Final concentrations of 2, 5, 10, 20, 50, and 100 µg/ml of [Ru(N-P)2(NCS)2] were added to approximately 1 × 104 MCF-7 cells and incubated for 72 hours. After exposure, wells were incubated for four hours with 3-(4,5-dimethylthiazol-2w-yl)-2,5-diphenyl tetrazolium bromide (MTT). After dissolving the MTT crystals in 100 µl of DMSO solution, a multi-well plate reader (Bio-Tek Instrument, USA) measured the optical density (OD) at 570 nm with a reference wavelength of 630 nm (Csupor‐Löffler et al. 2009). Positive controls included doxorubicin at 0.1, 0.5, 1.0, 1.5, 10, 25, 50, and 100 µg/ml. Cell growth inhibition percentage was calculated: (Treated OD/Non-treated OD 100) = 100% inhibition (Csupor‐Löffler et al. 2009). The IC50 concentration of [Ru(N-P)2(NCS)2] that inhibits 50% of cell lines proliferation was determined.

Caspase activity assay

MCF-7 cells were treated for 48 hours with [Ru(N-P)2(NCS)2] (25, 50, and 100 µg/mL) before total protein extraction with RIPA reagent. At 405 nm, caspase-3 activity was measured using a commercial kit (KeyGen Biotechnology, Nanjing, China) and an ELISA reader (ELX800, Promega, US).

Statistical analysis

Data analysis was performed using the SPSS software. Diferences among the studied groups were determined based on one-way analysis of variance (ANOVA) followed by Tukey’s multiple comparisons as post-hoc tests. All of the values are the mean ± SD and are representative of the results of three independent experiments.


Single-crystal X-ray [Ru(N-P)2(NCS)2]

Under nitrogen gas, [Ru(N-P)2(NCS)2] was prepared in dry dioxane. Characterization of [Ru(N-P)(NCS)2] was completed via single crystal X-ray. Fig. 1 shows that each molecule of 8-(diphenylphosphino)quinoline acts as a bivalent chelating ligand, with bonds between the P and N atoms. The thiocyanate anion acts as a monodentate ligand, binding through N-atoms.

Figure 1. 

Single crystal X-ray structure of [Ru(N-P)2(NCS)2].

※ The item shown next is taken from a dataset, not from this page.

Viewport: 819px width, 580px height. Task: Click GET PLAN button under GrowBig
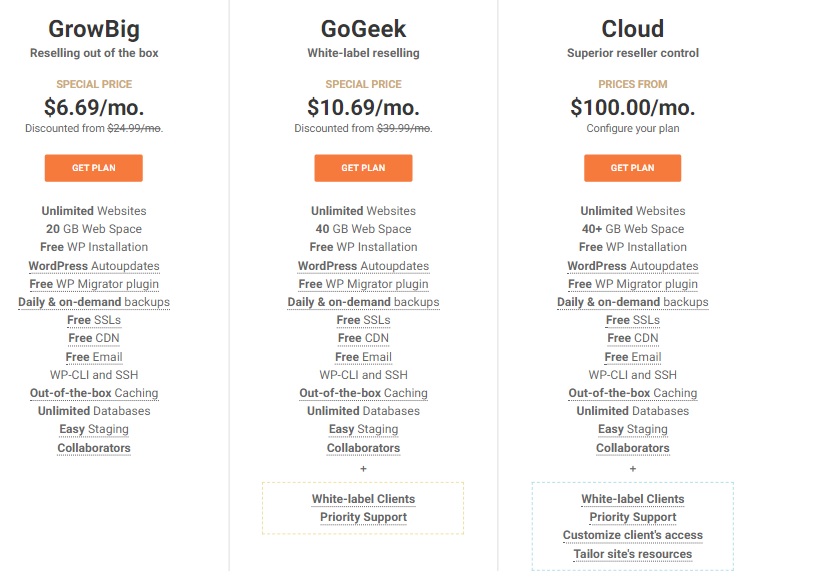(x=93, y=168)
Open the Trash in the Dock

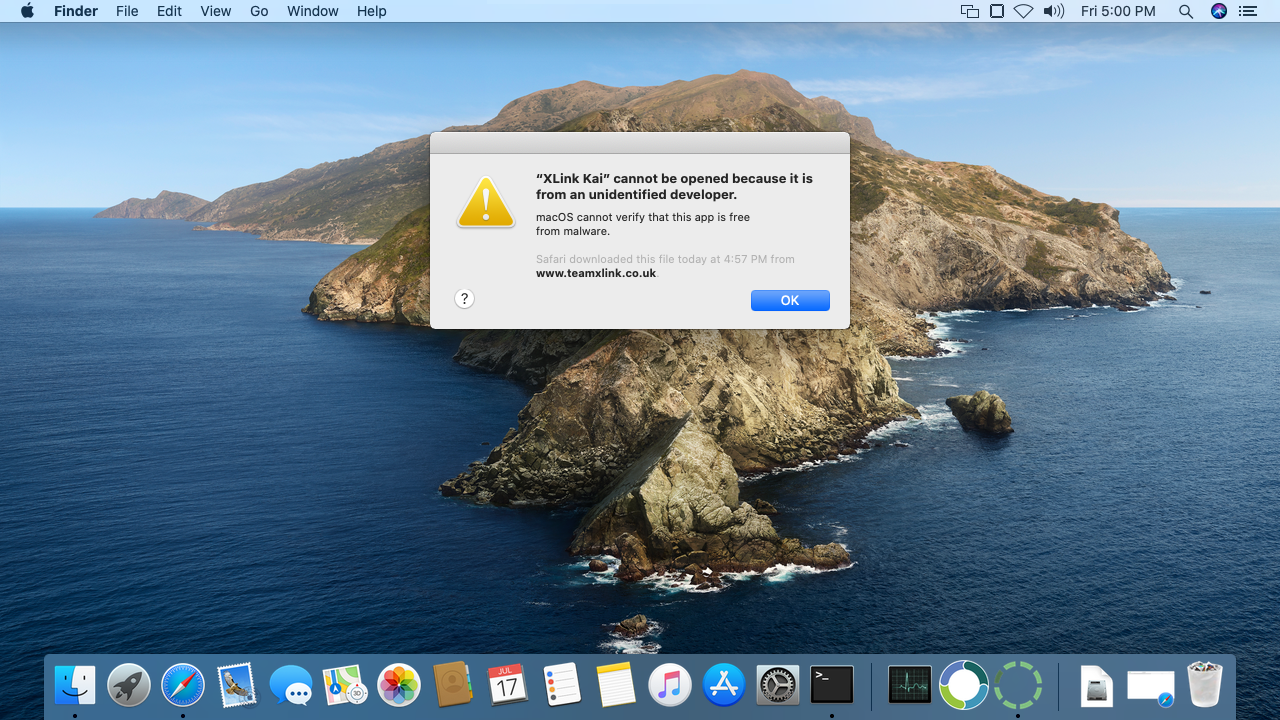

The infrared spectrum of [Ru(N-P)2(NCS)2] (Fig. 2) shows characteristic bands at 1092 cm-1 for νC-P, 1490 and 1433 cm-1 for νC-C ring stretching vibrations, 2096 and 806 cm-1 for νC=N and νC=S, respectively.

Figure 2. 

FTIR spectrum of [Ru(N-P)2(NCS)2].

Antiproliferative and cytotoxicity

The MTT assay measured doxorubicin’s cytotoxicity. As a positive control, doxorubicin had IC50 values of 4.36 and 6.3 μg/ml against MCF-7 and MRC5. [Ru(N-P)2(NCS)2] showed high cytotoxic and antiproliferative activity against MCF-7 cell lines (IC50 = 7.56 µg/ml), but low cytotoxic and antiproliferative activity against normal MRC-5 cell lines (IC50 = 576.6 µg/ml) (Table 1).

Table 1.

[Ru(N-P)2(NCS)2] IC50 values (mean ± SD μg/ml) from three cytotoxicity assays.

Cytotoxicity assay Treatment IC50
MCF-7 Fibroblasts (MRC5)
MTT assay [Ru(N-P)2(NCS)2] 7.56 ± 0.43 576.6 ± 0.47
Doxorubicin 4.36 ± 0.39 6.3 ± 0.11

Caspase-3 assay

Caspase3 activity, the executor of apoptosis, was measured to determine the cytotoxic mechanism of [Ru(N-P)2(NCS)2]. Caspase 3 is activated by [Ru(N-P)2(NCS)2] (P < 0.05), and [Ru(N-P)2(NCS)2] dose-dependently induced caspase-3 (Fig. 3).

Figure 3. 

Caspase protein activity of MCF-7cells treated with different concentrations of [Ru(N-P)2(NCS)2]. Values were significantly different compared with the control group. *P < 0.01.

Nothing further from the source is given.